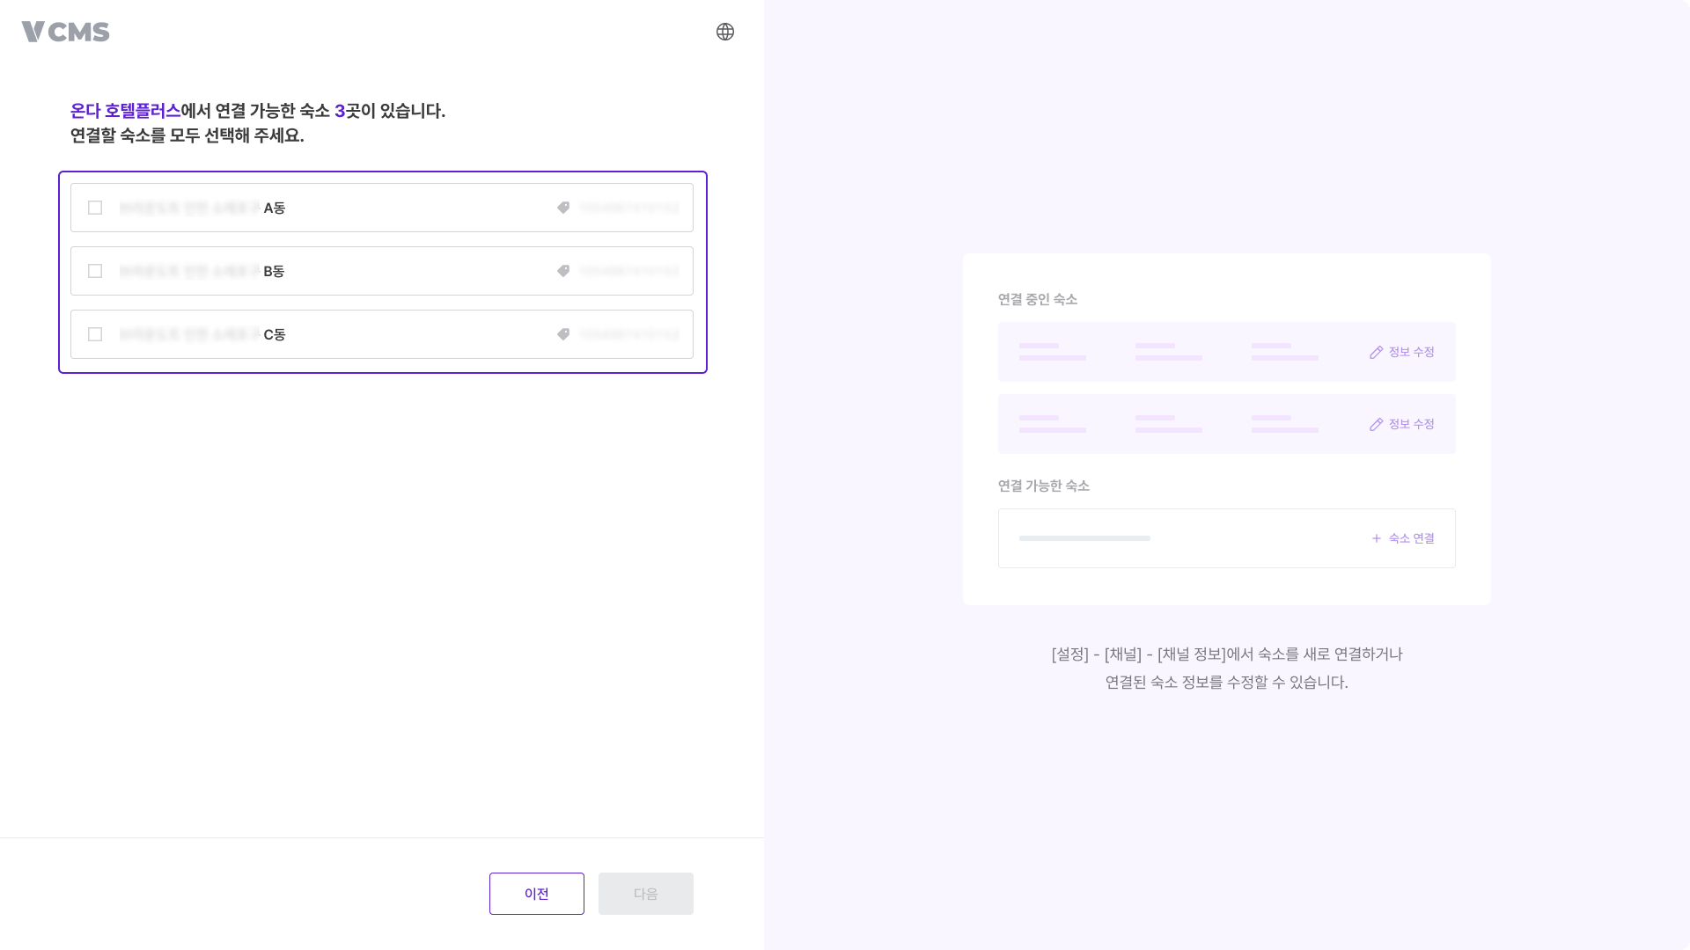This screenshot has width=1690, height=950.
Task: Click the tag icon in the B동 row
Action: coord(564,271)
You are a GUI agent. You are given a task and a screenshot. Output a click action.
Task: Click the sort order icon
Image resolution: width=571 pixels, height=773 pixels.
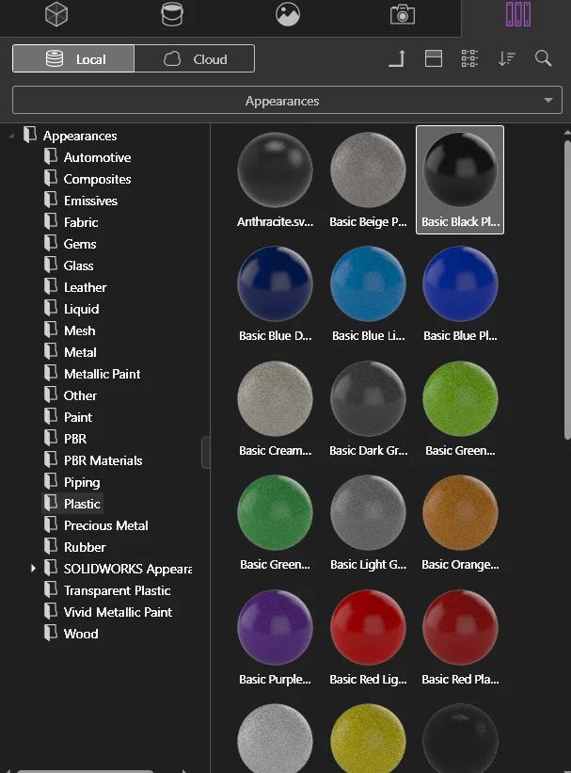tap(507, 58)
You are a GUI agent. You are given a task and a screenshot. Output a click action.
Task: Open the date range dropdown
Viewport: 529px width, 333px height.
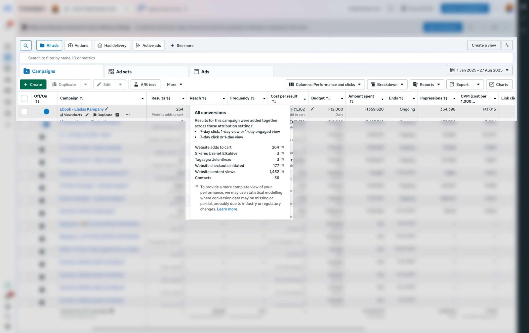pyautogui.click(x=479, y=70)
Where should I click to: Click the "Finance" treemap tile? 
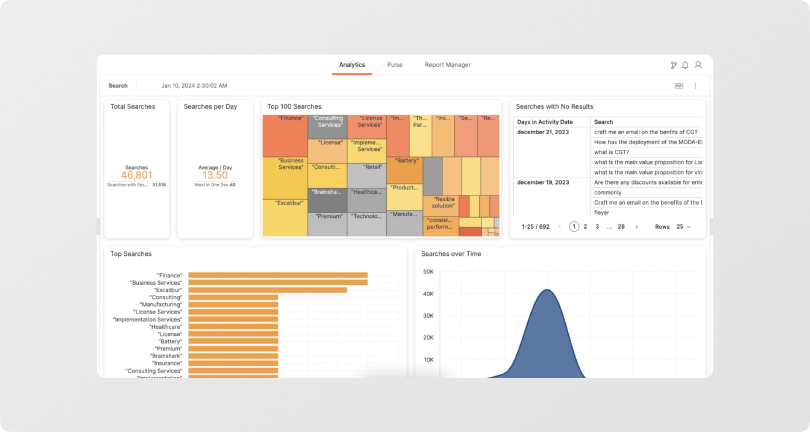point(285,136)
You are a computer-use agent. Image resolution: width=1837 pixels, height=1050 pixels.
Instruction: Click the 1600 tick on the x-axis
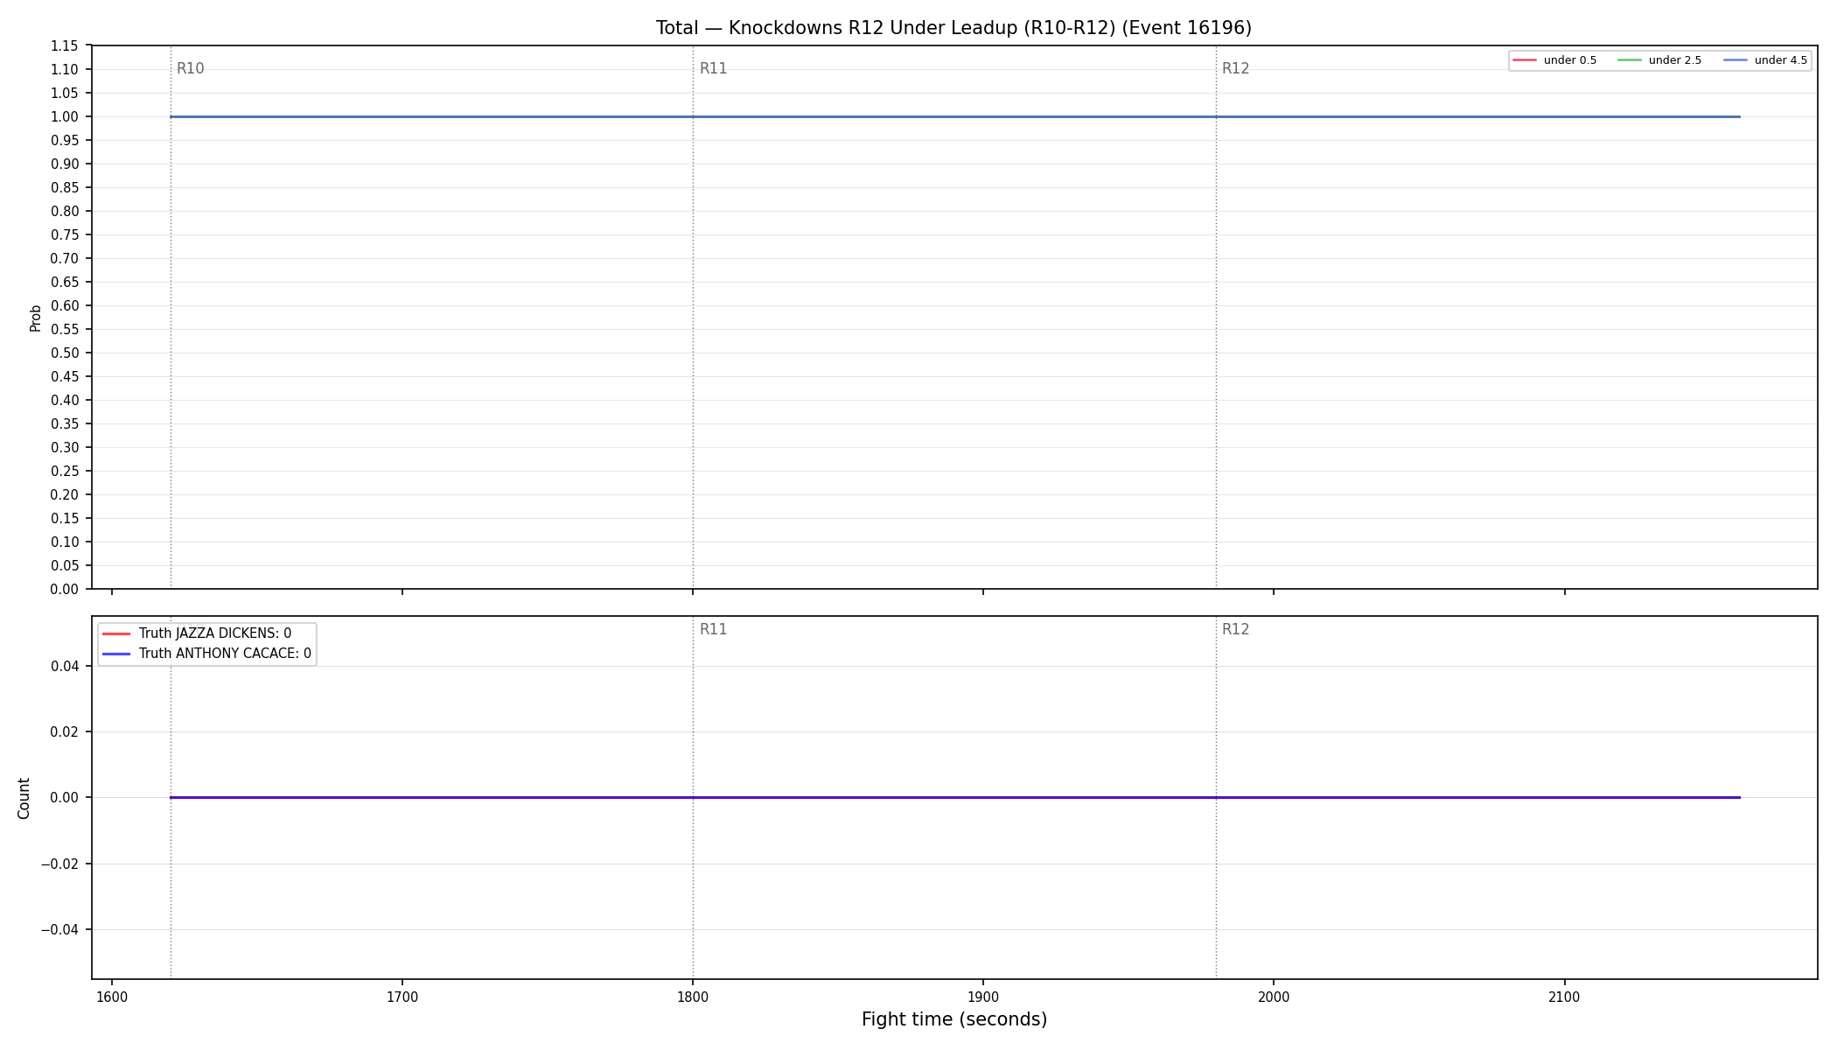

= = =

Render every line of the records above as a JSON list of strings, one string per line, skipping blank lines and leaving out the pictures.

RESULT OF THIS TASK:
[
  "This screenshot has width=1690, height=950.",
  "Task: Click the tag icon in the B동 row",
  "Action: coord(564,271)",
  "You are a GUI agent. You are given a task and a screenshot. Output a click action.",
  "Task: Click the sort order icon",
  "Image resolution: width=571 pixels, height=773 pixels.",
  "tap(507, 58)",
  "You are a GUI agent. You are given a task and a screenshot. Output a click action.",
  "Task: Open the date range dropdown",
  "Viewport: 529px width, 333px height.",
  "pyautogui.click(x=479, y=70)",
  "Where should I click to: Click the \"Finance\" treemap tile? ",
  "point(285,136)",
  "You are a computer-use agent. Image resolution: width=1837 pixels, height=1050 pixels.",
  "Instruction: Click the 1600 tick on the x-axis"
]